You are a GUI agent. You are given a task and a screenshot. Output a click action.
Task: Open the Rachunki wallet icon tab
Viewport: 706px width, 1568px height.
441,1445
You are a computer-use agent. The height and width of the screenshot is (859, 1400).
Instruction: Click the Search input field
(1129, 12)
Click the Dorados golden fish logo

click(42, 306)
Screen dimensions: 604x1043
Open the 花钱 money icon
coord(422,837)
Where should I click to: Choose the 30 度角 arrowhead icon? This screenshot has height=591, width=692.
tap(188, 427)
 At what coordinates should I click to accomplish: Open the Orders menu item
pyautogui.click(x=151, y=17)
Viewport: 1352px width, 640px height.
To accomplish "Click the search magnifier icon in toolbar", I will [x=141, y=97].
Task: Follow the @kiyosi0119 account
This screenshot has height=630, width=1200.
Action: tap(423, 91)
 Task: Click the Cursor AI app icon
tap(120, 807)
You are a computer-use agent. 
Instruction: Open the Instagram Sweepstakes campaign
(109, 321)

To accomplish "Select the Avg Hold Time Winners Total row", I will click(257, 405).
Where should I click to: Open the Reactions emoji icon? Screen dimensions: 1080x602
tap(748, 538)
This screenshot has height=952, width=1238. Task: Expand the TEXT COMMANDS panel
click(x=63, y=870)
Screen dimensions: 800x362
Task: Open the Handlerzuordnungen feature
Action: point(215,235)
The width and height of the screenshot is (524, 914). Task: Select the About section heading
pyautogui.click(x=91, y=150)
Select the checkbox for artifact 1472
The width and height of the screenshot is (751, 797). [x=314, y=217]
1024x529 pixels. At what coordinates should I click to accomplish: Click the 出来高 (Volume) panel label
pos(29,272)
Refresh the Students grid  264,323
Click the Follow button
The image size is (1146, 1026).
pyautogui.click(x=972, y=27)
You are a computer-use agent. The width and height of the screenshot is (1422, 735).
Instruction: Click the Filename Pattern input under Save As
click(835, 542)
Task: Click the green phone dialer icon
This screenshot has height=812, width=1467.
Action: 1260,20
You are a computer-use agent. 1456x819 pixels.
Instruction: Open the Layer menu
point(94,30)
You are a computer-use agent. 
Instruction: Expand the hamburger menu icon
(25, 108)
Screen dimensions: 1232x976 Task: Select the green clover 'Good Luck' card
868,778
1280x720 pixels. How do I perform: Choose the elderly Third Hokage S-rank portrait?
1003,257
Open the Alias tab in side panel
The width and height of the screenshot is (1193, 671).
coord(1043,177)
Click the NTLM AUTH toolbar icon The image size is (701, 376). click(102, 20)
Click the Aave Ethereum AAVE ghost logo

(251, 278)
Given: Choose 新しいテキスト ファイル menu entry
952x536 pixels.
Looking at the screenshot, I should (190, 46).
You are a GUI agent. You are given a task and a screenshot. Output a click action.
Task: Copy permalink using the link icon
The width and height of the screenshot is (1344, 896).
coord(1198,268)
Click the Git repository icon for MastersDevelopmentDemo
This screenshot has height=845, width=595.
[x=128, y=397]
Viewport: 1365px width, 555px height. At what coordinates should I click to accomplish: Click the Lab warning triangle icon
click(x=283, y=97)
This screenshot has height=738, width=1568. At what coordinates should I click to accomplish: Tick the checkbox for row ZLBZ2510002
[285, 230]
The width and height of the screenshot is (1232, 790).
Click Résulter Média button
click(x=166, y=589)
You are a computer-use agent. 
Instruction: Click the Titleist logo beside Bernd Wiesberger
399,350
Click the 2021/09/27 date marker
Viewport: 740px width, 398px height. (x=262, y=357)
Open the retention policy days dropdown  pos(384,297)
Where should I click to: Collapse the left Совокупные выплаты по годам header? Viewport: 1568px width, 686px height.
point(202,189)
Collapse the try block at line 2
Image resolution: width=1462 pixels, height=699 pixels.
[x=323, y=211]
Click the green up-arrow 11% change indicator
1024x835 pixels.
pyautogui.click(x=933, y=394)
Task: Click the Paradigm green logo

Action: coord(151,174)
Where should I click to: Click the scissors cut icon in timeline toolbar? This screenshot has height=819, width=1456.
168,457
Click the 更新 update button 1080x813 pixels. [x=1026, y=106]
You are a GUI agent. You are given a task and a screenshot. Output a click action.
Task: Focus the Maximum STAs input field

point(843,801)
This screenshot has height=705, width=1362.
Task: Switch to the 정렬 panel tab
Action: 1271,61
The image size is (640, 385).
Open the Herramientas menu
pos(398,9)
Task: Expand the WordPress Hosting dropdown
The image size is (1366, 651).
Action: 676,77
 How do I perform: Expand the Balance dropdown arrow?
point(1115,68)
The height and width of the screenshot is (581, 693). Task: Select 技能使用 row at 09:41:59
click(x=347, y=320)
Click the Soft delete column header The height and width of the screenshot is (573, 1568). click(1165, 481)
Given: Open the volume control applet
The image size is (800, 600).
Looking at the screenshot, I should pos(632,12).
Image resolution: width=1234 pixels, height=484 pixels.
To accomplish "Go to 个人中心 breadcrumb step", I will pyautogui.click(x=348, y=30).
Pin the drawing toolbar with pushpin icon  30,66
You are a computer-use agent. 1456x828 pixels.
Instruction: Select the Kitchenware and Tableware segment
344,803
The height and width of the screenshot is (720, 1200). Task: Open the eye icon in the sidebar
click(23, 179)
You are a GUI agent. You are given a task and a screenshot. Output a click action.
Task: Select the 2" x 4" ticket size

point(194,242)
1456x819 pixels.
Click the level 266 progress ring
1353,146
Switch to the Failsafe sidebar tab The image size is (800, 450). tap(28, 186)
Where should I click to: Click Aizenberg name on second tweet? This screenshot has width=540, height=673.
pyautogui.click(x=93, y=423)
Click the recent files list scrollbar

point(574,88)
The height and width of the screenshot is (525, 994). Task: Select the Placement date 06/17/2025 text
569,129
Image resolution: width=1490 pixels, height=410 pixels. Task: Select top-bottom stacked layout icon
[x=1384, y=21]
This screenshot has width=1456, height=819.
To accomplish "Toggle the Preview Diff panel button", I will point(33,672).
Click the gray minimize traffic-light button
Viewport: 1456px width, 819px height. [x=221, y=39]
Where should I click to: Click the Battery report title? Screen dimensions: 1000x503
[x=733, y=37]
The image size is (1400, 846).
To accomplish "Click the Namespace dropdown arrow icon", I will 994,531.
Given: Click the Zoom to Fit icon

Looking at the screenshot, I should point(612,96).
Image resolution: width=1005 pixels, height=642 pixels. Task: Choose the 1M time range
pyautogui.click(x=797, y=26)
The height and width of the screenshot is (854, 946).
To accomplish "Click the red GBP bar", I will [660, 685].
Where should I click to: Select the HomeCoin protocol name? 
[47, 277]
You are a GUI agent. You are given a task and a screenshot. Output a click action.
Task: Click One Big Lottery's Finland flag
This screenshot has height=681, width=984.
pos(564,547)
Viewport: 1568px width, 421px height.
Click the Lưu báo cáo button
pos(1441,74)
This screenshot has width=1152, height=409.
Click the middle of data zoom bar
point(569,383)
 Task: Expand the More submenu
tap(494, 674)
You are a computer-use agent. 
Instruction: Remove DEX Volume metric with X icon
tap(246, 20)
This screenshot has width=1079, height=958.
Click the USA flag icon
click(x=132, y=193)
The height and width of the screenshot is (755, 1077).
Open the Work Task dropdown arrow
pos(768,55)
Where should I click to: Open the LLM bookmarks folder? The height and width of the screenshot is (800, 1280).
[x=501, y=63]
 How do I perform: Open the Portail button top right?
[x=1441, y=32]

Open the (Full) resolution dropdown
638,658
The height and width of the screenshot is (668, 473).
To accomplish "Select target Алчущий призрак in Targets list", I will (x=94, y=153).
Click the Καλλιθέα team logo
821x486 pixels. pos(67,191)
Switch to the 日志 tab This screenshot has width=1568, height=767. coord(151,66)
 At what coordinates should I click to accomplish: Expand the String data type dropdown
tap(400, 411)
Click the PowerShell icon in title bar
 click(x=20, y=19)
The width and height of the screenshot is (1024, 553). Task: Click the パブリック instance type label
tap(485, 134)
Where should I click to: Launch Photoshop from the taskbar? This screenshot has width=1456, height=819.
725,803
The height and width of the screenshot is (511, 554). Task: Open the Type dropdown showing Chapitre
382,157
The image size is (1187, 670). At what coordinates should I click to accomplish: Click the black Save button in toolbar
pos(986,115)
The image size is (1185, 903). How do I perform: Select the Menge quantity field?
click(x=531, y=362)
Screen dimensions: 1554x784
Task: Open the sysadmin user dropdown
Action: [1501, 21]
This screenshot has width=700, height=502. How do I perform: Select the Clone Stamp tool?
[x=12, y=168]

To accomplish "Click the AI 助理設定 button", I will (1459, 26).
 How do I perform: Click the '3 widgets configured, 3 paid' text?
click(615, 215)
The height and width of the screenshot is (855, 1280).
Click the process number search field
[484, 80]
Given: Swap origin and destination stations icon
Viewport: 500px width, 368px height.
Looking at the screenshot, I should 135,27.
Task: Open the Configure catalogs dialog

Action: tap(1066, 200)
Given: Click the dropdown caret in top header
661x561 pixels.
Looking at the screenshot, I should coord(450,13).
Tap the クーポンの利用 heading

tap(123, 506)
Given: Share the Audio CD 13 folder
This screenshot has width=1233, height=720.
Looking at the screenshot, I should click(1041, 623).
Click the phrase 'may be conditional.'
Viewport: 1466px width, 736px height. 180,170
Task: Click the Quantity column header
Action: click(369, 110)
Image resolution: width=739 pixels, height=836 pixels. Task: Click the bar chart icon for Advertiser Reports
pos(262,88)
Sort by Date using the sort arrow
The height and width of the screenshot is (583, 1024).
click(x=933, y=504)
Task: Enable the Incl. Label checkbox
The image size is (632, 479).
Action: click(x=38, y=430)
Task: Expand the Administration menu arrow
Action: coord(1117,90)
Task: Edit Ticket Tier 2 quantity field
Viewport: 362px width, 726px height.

════════════════

SHORT TASK:
Can you lay out the lines as a Markdown table with columns No. and Line, where No. holds a running row number? Begin at the line that contains "Click the phrase 'may be conditional.'", stop after the line that contains "Action: coord(1117,90)", and leave out blank lines.

EXERCISE ANSWER:
| No. | Line |
|---|---|
| 1 | Click the phrase 'may be conditional.' |
| 2 | Viewport: 1466px width, 736px height. 180,170 |
| 3 | Task: Click the Quantity column header |
| 4 | Action: click(369, 110) |
| 5 | Image resolution: width=739 pixels, height=836 pixels. Task: Click the bar chart icon for Advertiser Reports |
| 6 | pos(262,88) |
| 7 | Sort by Date using the sort arrow |
| 8 | The height and width of the screenshot is (583, 1024). |
| 9 | click(x=933, y=504) |
| 10 | Task: Enable the Incl. Label checkbox |
| 11 | The image size is (632, 479). |
| 12 | Action: click(x=38, y=430) |
| 13 | Task: Expand the Administration menu arrow |
| 14 | Action: coord(1117,90) |